■ **Materials provided**
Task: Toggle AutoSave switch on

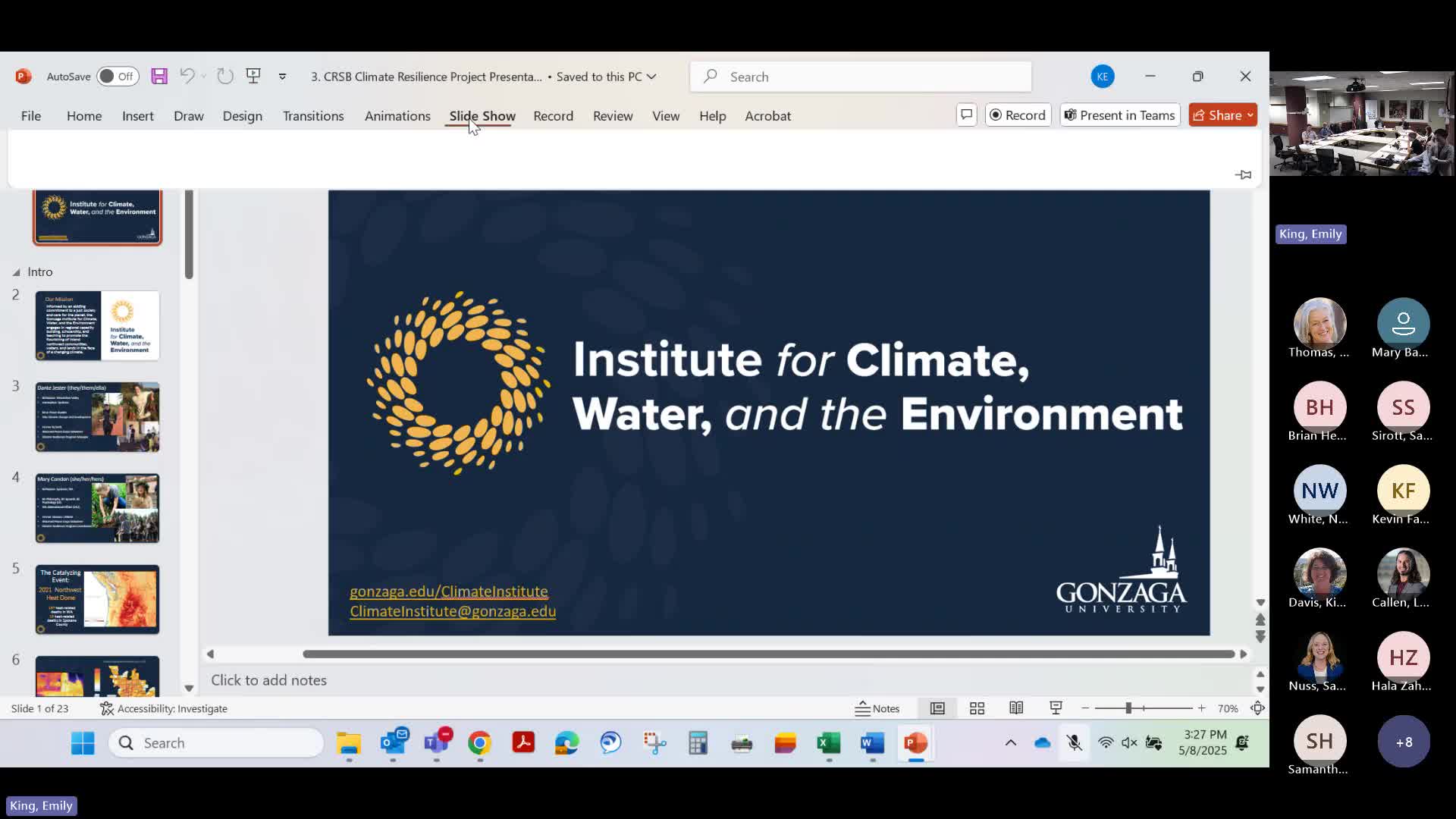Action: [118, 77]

* * *

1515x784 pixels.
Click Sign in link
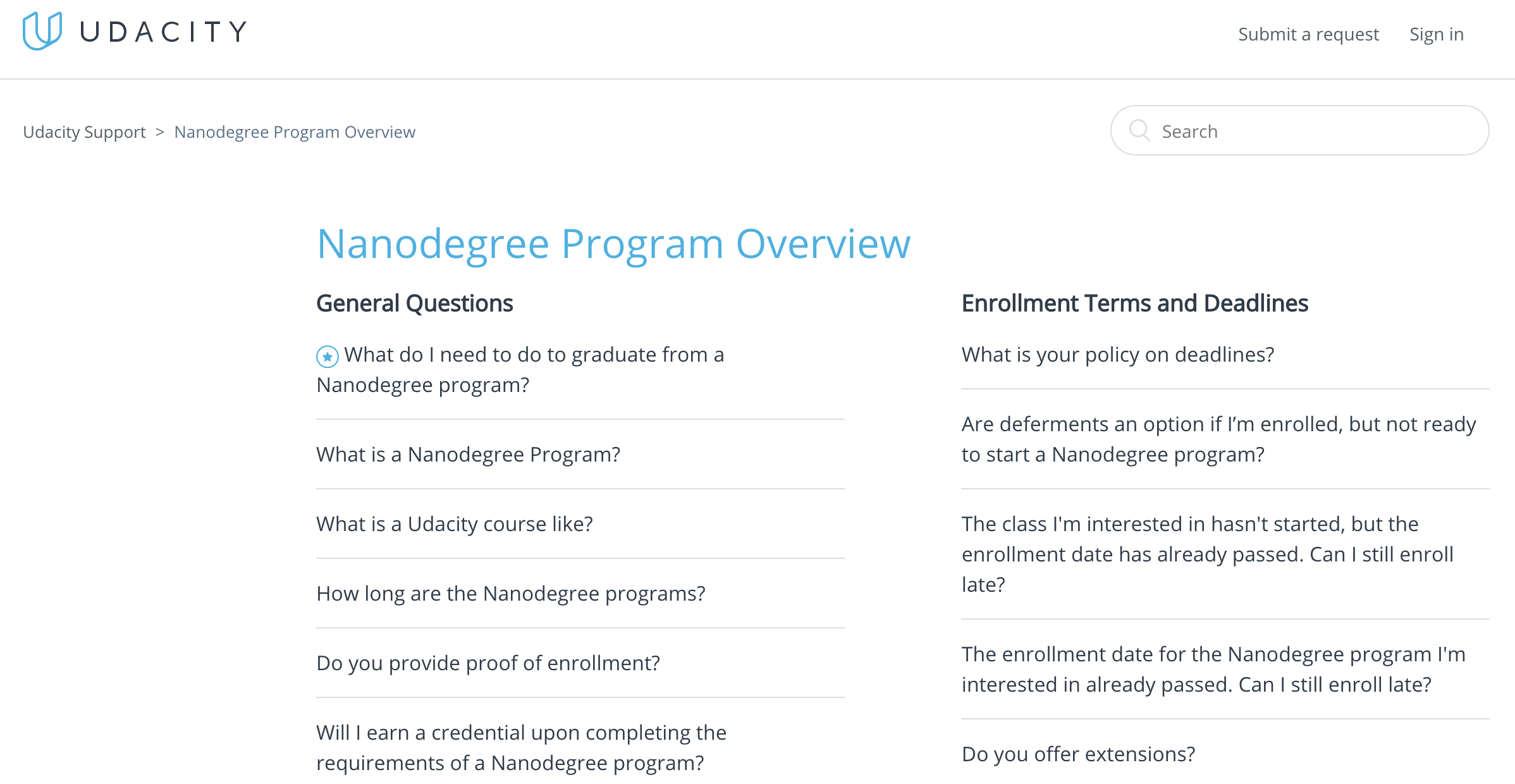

==

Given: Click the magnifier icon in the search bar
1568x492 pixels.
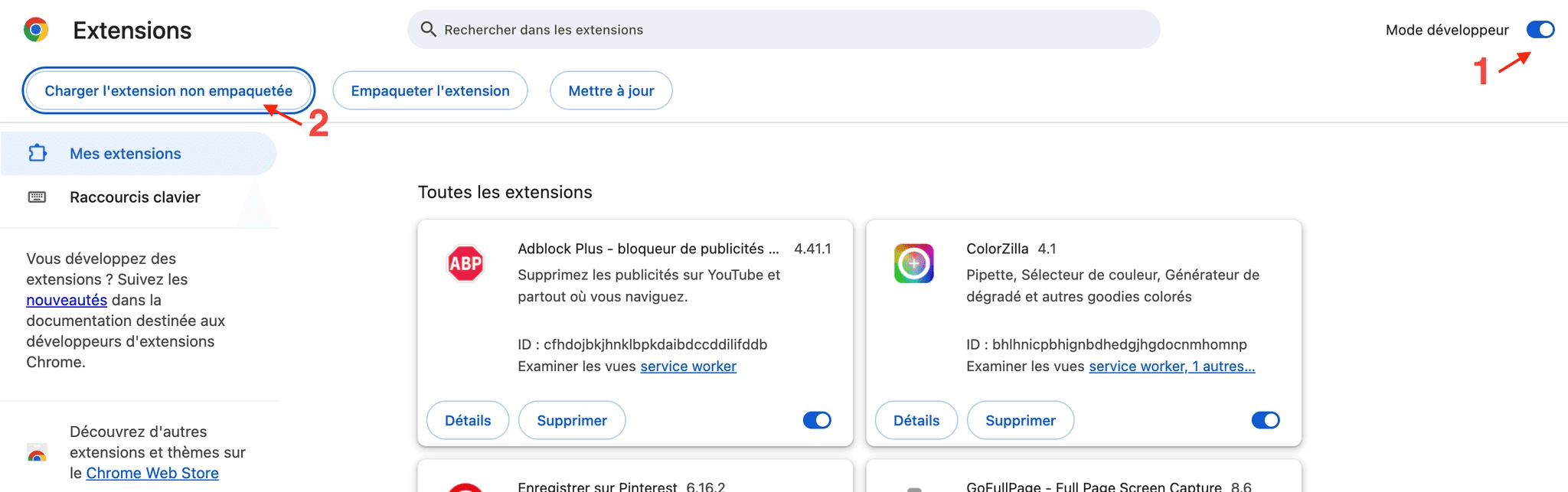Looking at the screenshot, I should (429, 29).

■ **Your instructions**
Reproduce the lines of the records verbatim, from the line containing "Given: Click the" through the line containing "Looking at the", both included, and omit the pictures from your answer.

■ **Written solution**
Given: Click the magnifier icon in the search bar
1568x492 pixels.
Looking at the screenshot, I should (429, 29).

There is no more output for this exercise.